Face à l’augmentation de la population et cette croissance obligée désirée à tout prix, malgré son coût écologique important, l’anti productivisme devient une rébellion d’autant plus dangereuse qu’elle est larvée. Partir du jour au lendemain, reprendre un corps de bâtiment pour quelques milliers d’euros, s’y installer, s’y plaire, rejeter ainsi sans cri, ni violence la marche du monde est d’une dangerosité extrême du point de vue de dirigeants obnubilés par la mondialisation. Limiter ses besoins alors que tout est fait pour en fabriquer de plus en plus devient redoutablement révolutionnaire! Certains ont cru, peu de temps après le début de la crise, à la possibilité de remettre en cause une société de consommation tendant à faire perdre au citoyen sa vie à la gagner! Mais les solutions macro économiques ont alors tendu, par toujours plus de dettes, vers le raffermissement d’un maillage territorial accentuant l’urbanisation pour contrer une revendication légitime vers une vie meilleure à l’encontre de l’économie ultralibérale.

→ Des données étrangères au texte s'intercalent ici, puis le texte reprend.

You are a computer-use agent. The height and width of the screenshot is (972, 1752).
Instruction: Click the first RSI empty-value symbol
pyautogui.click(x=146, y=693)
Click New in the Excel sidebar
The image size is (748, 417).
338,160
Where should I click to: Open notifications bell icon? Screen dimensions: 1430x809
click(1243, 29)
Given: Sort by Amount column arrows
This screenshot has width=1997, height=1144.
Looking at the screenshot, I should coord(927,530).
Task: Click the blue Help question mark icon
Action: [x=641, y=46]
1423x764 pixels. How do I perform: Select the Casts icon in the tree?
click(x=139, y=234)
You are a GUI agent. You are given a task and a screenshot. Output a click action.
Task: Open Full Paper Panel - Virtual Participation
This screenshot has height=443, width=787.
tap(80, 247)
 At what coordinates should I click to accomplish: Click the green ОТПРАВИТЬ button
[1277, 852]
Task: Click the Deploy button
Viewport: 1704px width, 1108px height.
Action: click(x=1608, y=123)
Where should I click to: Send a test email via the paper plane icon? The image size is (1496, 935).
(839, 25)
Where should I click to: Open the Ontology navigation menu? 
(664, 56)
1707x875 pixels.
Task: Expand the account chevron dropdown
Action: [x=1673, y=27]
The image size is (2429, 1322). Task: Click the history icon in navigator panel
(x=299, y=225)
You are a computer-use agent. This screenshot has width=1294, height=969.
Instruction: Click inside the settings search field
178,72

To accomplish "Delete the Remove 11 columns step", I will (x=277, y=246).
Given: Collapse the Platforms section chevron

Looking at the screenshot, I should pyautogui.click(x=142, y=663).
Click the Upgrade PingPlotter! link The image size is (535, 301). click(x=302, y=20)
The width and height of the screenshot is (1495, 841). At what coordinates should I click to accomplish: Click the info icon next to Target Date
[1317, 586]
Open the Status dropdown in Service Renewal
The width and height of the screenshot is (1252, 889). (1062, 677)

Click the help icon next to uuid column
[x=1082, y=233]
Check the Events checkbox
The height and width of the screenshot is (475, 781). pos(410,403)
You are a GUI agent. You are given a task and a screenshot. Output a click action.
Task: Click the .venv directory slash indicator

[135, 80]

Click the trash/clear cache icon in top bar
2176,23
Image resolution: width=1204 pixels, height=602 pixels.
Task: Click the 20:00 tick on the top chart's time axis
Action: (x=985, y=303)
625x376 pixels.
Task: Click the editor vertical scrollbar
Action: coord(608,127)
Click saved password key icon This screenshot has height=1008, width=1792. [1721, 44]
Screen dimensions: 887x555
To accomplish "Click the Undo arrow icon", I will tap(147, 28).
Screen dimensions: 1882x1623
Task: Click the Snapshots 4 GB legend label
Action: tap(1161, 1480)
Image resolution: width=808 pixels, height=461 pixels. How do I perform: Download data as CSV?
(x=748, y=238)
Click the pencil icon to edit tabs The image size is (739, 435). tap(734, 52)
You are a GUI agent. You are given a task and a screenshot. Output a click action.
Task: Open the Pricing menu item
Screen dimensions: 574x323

La ruralité représente avant tout l’idée d’une nouvelle organisation politique remettant au centre des préoccupations le terroir, la localité et au bout du compte la démocratie car la reprise en main de sa destinée par le totalitarisme qui s’installe à travers des organisations comme l’Union Européenne est impossible. La conception d’un monde alternatif est un espoir intellectuel que l’avenir pour les générations futures se chargera peut-être de matérialiser à condition que l’insoumission au système qui est construit maintenant trouve de l’ampleur grâce à la prise de conscience des citoyens.